__WHAT THIS TASK INVOLVES__
Keep to one stretch of the data below, the lines from the one with "At what coordinates" up to and including the one with "Where should I click to: Cancel", and return that stretch exactly.

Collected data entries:
* * *

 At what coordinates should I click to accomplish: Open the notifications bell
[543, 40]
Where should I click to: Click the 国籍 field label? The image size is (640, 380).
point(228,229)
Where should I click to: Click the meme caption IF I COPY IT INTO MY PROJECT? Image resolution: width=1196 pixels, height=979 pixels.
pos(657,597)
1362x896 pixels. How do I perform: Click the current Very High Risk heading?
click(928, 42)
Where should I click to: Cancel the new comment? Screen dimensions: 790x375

* * *

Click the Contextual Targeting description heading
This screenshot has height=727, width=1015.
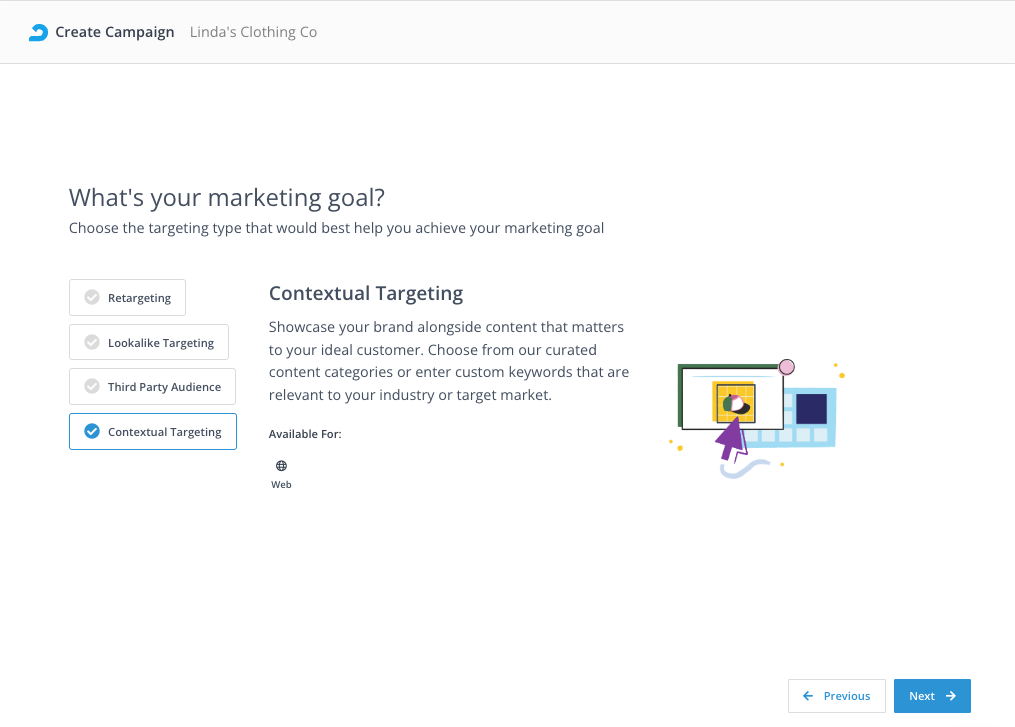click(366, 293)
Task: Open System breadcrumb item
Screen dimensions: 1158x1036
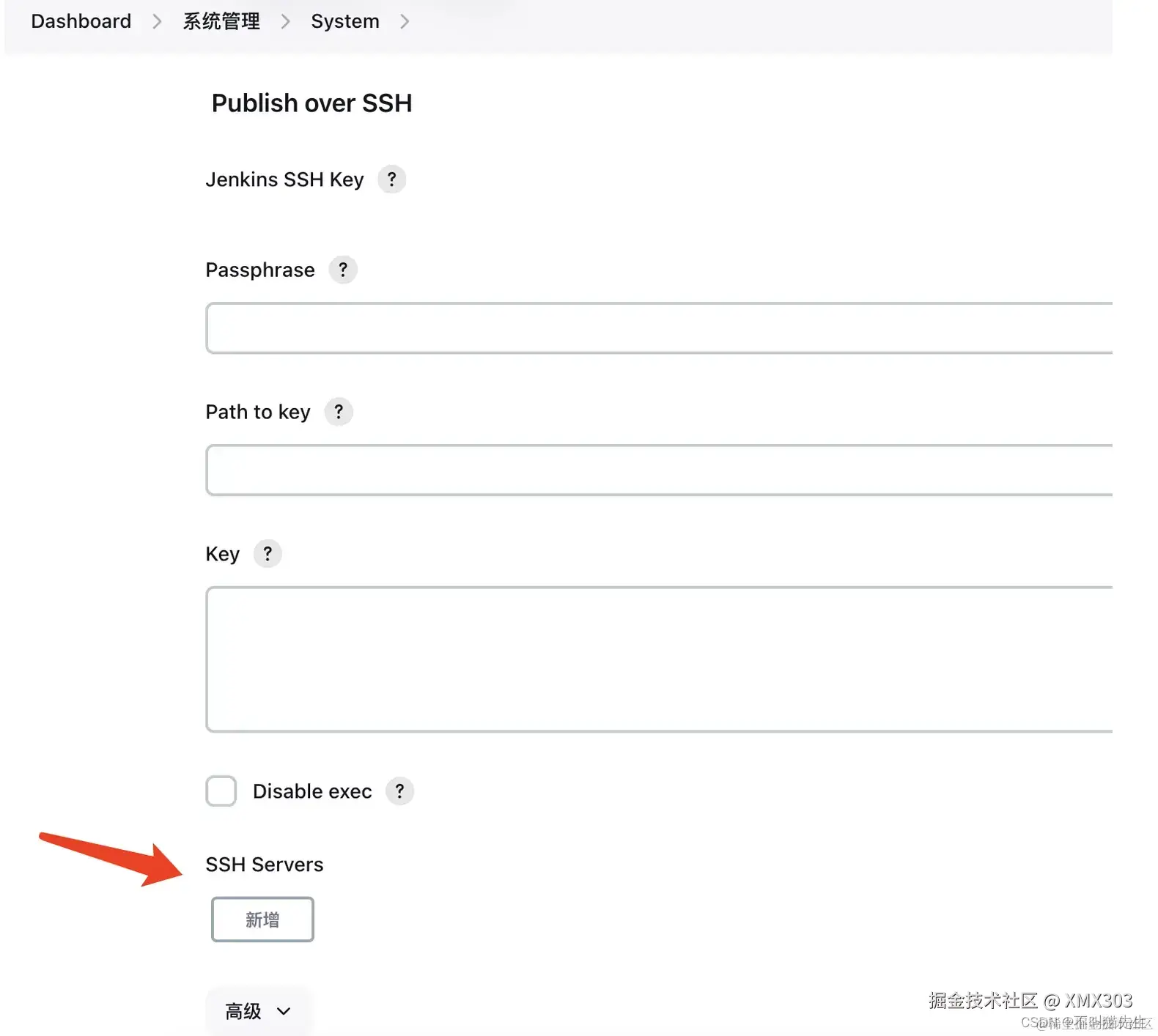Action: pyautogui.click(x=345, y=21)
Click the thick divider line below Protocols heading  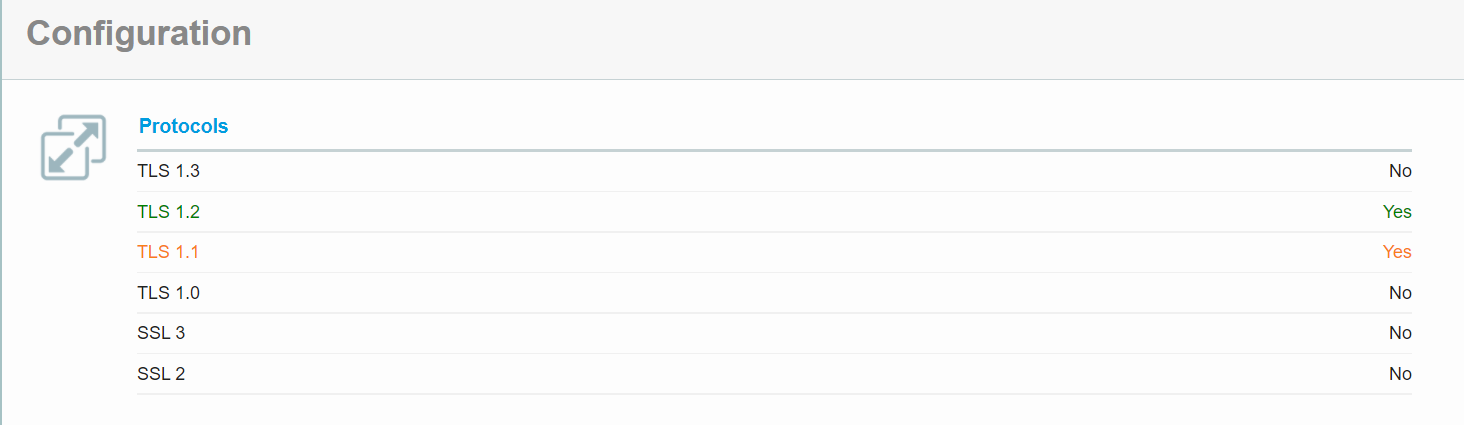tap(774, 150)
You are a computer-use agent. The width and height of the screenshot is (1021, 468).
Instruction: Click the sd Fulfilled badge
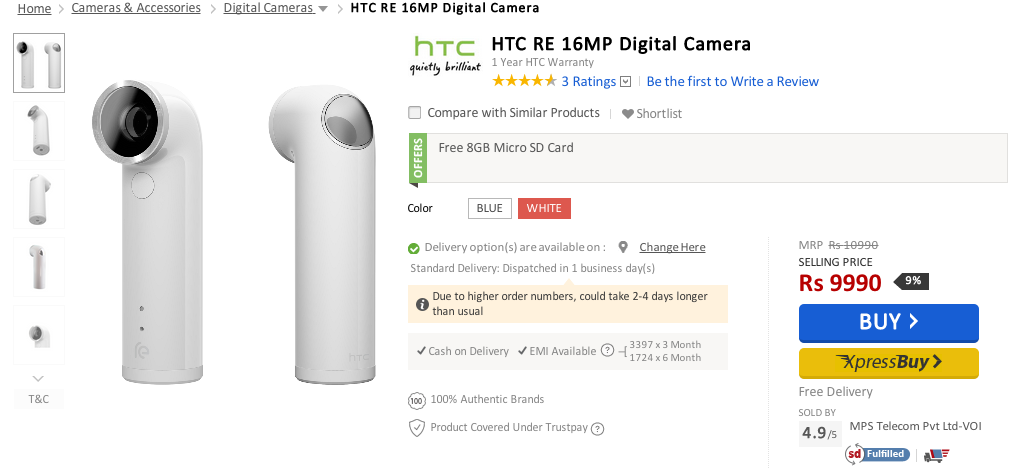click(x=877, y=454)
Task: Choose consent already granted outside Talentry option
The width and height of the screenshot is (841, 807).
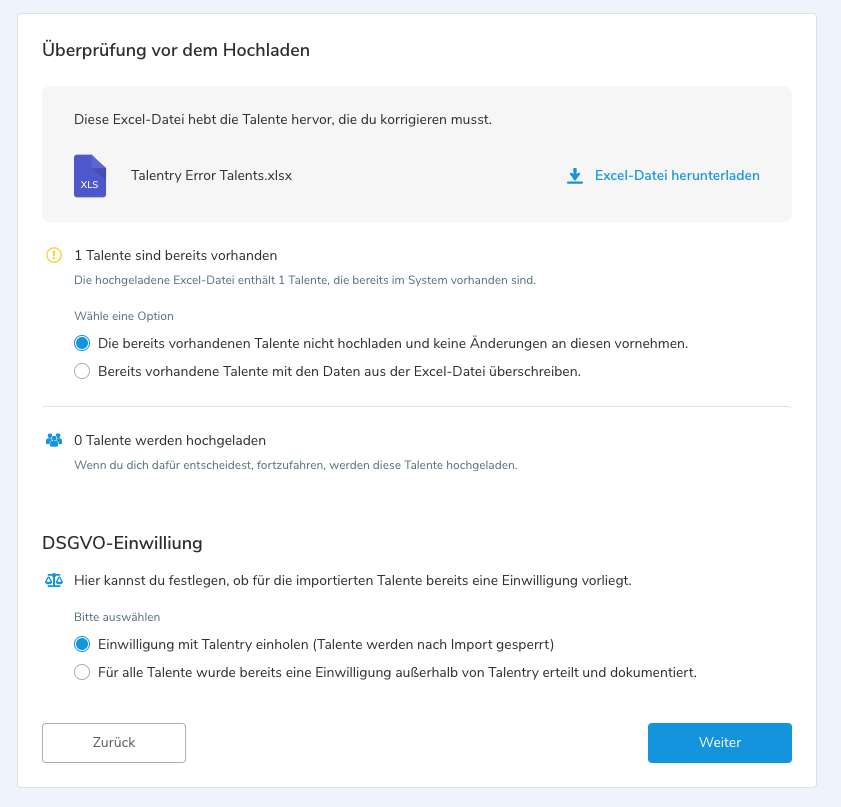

* * *

__RESPONSE__
 At what coordinates should I click to accomplish: Open the notifications bell
[543, 40]
Where should I click to: Click the 国籍 field label? The image size is (640, 380).
point(228,229)
Where should I click to: Click the meme caption IF I COPY IT INTO MY PROJECT? Image resolution: width=1196 pixels, height=979 pixels.
pos(657,597)
1362x896 pixels. How do I perform: Click the current Very High Risk heading?
click(928, 42)
Where should I click to: Cancel the new comment? Screen dimensions: 790x375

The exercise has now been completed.